Soweit für das Revisionsverfahren noch von Interesse, begehrt die Klägerin mit ihrer Klage die Feststellung, dass die Beklagte wegen rechtswidriger Weitergabe von besonders geschützten Daten an Landesbedienstete zur Leistung von Schadensersatz verpflichtet sei. Erst- und zweitinstanzlich hat die Klägerin zudem ein weiteres, auf den Vorwurf des Mobbings gestütztes Feststellungsbegehren geltend gemacht. Das LG hat die Klage insgesamt ab-, das OLG die Berufung der Klägerin zurückgewiesen. Die Revision der Klägerin hatte vor dem BGH Erfolg.
Die Gründe:
Der mit der Revision noch weiterverfolgte Feststellungsantrag der Klägerin aus Art. 82 DSGVO ist zulässig und begründet. Nach der Rechtsprechung des EuGH erfordert ein Schadensersatzanspruch i.S.d. Art. 82 Abs. 1 DSGVO einen Verstoß gegen die DSGVO, das Vorliegen eines materiellen oder immateriellen Schadens sowie einen Kausalzusammenhang zwischen dem Schaden und dem Verstoß, wobei diese drei Voraussetzungen kumulativ sind. Diese Voraussetzungen sind vorliegend erfüllt.
a) Ein Verstoß gegen die DSGVO liegt nach den getroffenen Feststellungen vor. Das Berufungsgericht hat die von der Beklagten bis zum Erlass der Organisationsverfügung vom 22.8.2019 geübte Praxis, die Verwaltung der Personalakten von Bundesbeamten wie der Klägerin durch Bedienstete des Landes Niedersachsen vornehmen zu lassen, ohne Rechtsfehler als von § 111a BBG aF i.V.m. § 26 BDSG i.V.m. Art. 88 DSGVO nicht gedeckte Verarbeitung personenbezogener Daten durch Dritte und damit als Verstoß gegen die DSGVO (der Sache nach: gegen Art. 5 Abs. 1 Buchst. a, Art. 28 DSGVO) gewertet.
b) Zu Unrecht hat das Berufungsgericht einen durch diesen Verstoß gegen die DSGVO verursachten Schaden der Klägerin verneint. Der Schaden liegt hier bereits in dem durch die Überlassung ihrer Personalakte an Bedienstete des Landes verursachten vorübergehenden Verlust der Kontrolle der Klägerin über ihre in ihrer Personalakte enthaltenen personenbezogenen Daten.

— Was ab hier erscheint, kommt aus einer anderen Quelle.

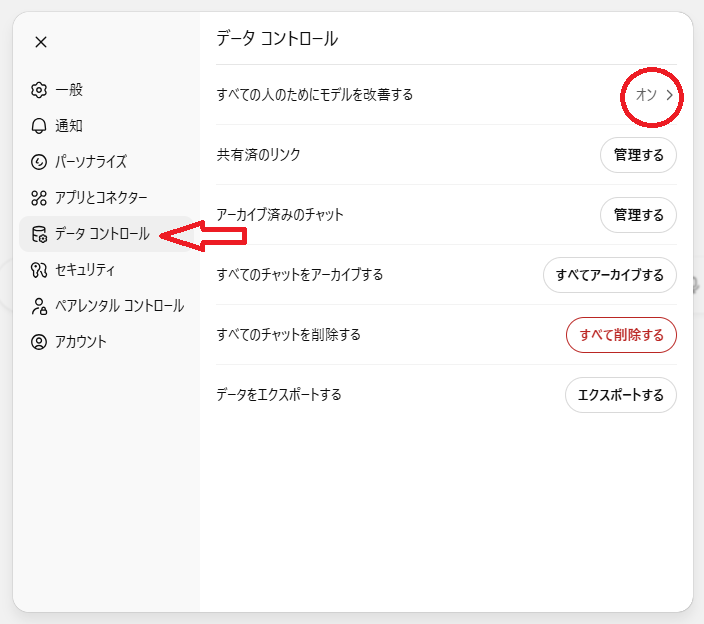Click the セキュリティ key icon
This screenshot has width=704, height=624.
coord(39,270)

aa) Schon der bloße Kontrollverlust kann einen ersatzfähigen immateriellen Schaden i.S.d. Art. 82 Abs. 1 DSGVO darstellen. Anders als das Berufungsgericht meint, muss der Verpflichtung zum Ausgleich keine über diesen Kontrollverlust hinausgehende "benennbare und insoweit tatsächliche Persönlichkeitsrechtsverletzung gegenüberstehen"; auch muss der Beeinträchtigung des Betroffenen kein besonderes "Gewicht" zukommen, das "über eine individuell empfundene Unannehmlichkeit
hinausgeht oder das Selbstbild oder Ansehen ernsthaft beeinträchtigt".
bb) Nach diesen Grundsätzen liegt der Schaden hier ohne Weiteres darin, dass die Beklagte auch nach dem 25.5.2018 die personenbezogenen, in deren Personalakte enthaltenen Daten der Klägerin hierzu nicht berechtigten Dritten, nämlich Bediensteten des Landes Niedersachsen, zur Bearbeitung überlassen und diese Praxis erst mit Organisationsverfügung vom 22.8.2019 beendet hat. Der vom Berufungsgericht in diesem Zusammenhang angeführte Umstand, dass auch die mit Personalangelegenheiten betrauten Bediensteten des Landes Niedersachsen zur Verschwiegenheit verpflichtet waren, steht der Annahme eines Schadens insoweit dem Grunde nach nicht entgegen, sondern wird erst bei Bemessung der Höhe des zu leistenden Schadensersatzes (§ 287 ZPO) zu berücksichtigen sein.